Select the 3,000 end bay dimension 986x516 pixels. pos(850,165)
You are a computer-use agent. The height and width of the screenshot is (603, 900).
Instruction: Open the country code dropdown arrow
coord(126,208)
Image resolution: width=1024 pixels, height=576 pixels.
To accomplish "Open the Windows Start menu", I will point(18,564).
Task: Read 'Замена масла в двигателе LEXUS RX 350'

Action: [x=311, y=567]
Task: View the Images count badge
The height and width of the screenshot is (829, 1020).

What this task involves: All of the data needs to be repeated exactly.

Written answer:
Select the 3,000 end bay dimension 986x516 pixels. pos(850,165)
You are a computer-use agent. The height and width of the screenshot is (603, 900).
Instruction: Open the country code dropdown arrow
coord(126,208)
Image resolution: width=1024 pixels, height=576 pixels.
To accomplish "Open the Windows Start menu", I will point(18,564).
Task: Read 'Замена масла в двигателе LEXUS RX 350'

Action: [x=311, y=567]
Task: View the Images count badge
The height and width of the screenshot is (829, 1020).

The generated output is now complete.